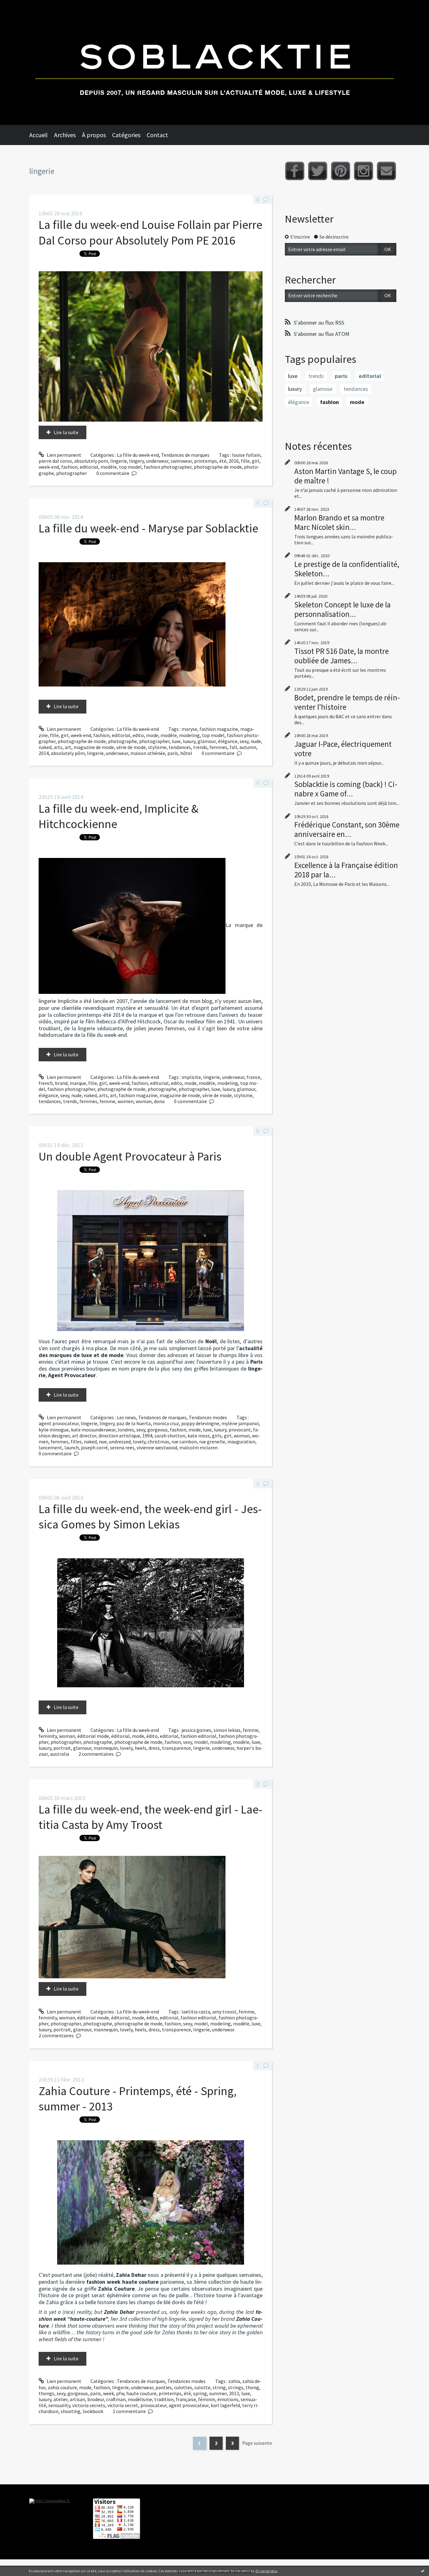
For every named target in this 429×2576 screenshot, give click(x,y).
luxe (176, 741)
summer (218, 2393)
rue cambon (184, 1441)
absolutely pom (91, 461)
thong (252, 2387)
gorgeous (157, 1429)
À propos (94, 135)
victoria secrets (88, 2405)
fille (245, 461)
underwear (157, 461)
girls (217, 1435)
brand (61, 1083)
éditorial (120, 1736)
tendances (180, 747)
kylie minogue (54, 1429)
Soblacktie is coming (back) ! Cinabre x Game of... (345, 789)
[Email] (386, 171)
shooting (70, 2411)
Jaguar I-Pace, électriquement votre (343, 748)
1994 (147, 1435)
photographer (71, 473)
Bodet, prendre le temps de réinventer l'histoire (347, 702)
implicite (191, 1077)
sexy (244, 741)
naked (45, 747)
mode (152, 735)
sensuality (59, 2405)
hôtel (186, 753)
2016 (234, 461)
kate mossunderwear (93, 1429)
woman (144, 1101)
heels (140, 1748)
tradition (164, 2399)
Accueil (38, 135)
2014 (44, 753)
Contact (157, 135)
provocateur (153, 2405)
· · ·
Your response should consist solely of the lines from the one that holds "heels (140, 1748)" through the end of the listing above, reproduced exactly.

* **Answer to this problem**
heels (140, 1748)
tradition (164, 2399)
Accueil (38, 135)
2014 (44, 753)
Contact (157, 135)
provocateur (153, 2405)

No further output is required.